Con esta información.
a) Según el texto sobre la cuarentena, ¿en qué ciudad está ambientada la novela distópica cuyo primer capítulo se invita a leer?
b) Prosigue el texto sobre la cuarentena a partir de su última oración.

Texto para revisar.

====================

En estas estaba yo cuando de repente me suena un mensaje en el móvil y me veo, pantalla en mano, unas palabras escritas que me invitaban a leer cierto primer capítulo de una novela de realidad distópica ambientada en mi extrañada Sevilla (qué te echo de menos, Sevilla mía, ahora que mi querida Utrera mira más a los contagios por Covid19 que a la cornamenta que le pone de vez en cuando su hija, aquí presente).
Aquel revés de mis acontecimientos de un domingo de cuarentena cualquiera (acertaste, soy positiva por SARS-COV2 y aquí lo dejó reflejado para la posteridad: ¡Yo sobreviví al Coronavirus! ) hizo plantearme lo curioso que resulta leer lo que una vez alguien escribió.
Yo misma me sorprendo y no me reconozco en muchos de los textos que este humilde blog tiene, y pienso en los escritores, que algunos cuentan con decenas de obras, y me pregunto si a estos genios de las letras les pasará lo mismo.

====================

[Registros de datos]
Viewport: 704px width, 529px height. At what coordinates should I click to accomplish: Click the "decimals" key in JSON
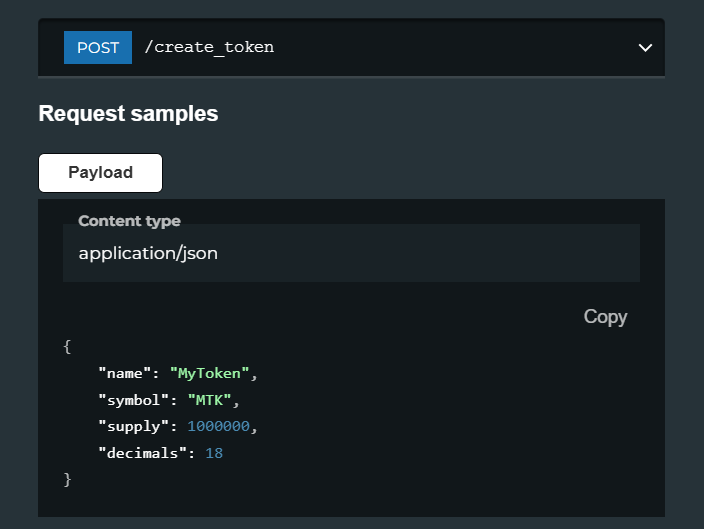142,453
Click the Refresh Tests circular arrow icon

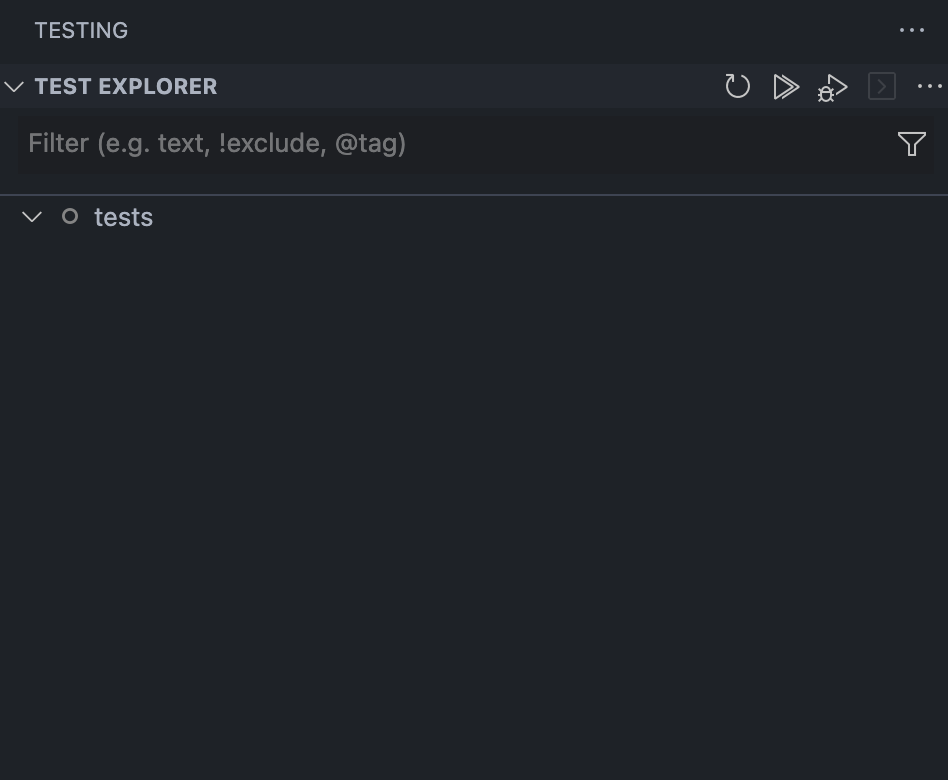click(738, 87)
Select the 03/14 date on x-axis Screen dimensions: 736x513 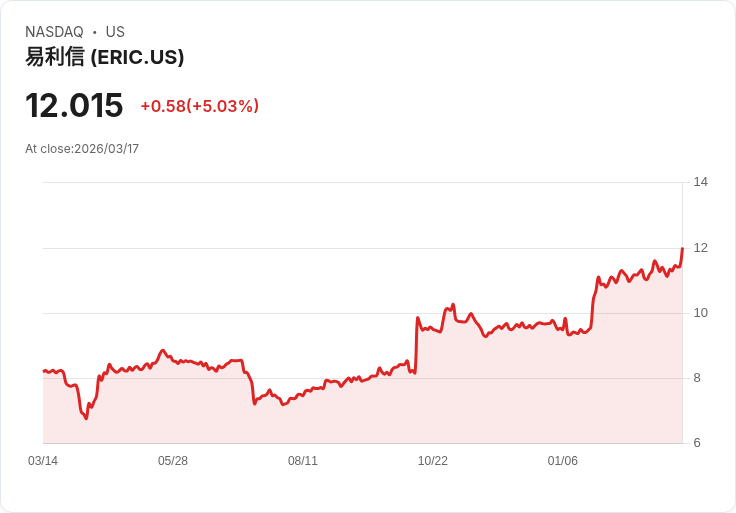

====================

Respuestas del ejercicio.
a) En Sevilla.

b)
¿Leyó Cervantes su Quijote mucho después de publicarlo? ¿Se arrepentiría de alguna parte? ¿Dudaría acaso de su autoría en algún pasaje?
Las palabras se las lleva el viento. Tienen una vida corta en esos labios y pasan al receptor por martillo, yunque y estribo para perderse, pasando por el nervio, en los confines de su memoria. Estas que escribo ahora y que tú lees, llegaran a ella también aunque por otros medios y se perderán al igual que yo las perderé, probablemente, hasta que las vuelva a encontrar, haciéndolas eternas en el mapa de bits de un blog que una vez quiso ser entalpía.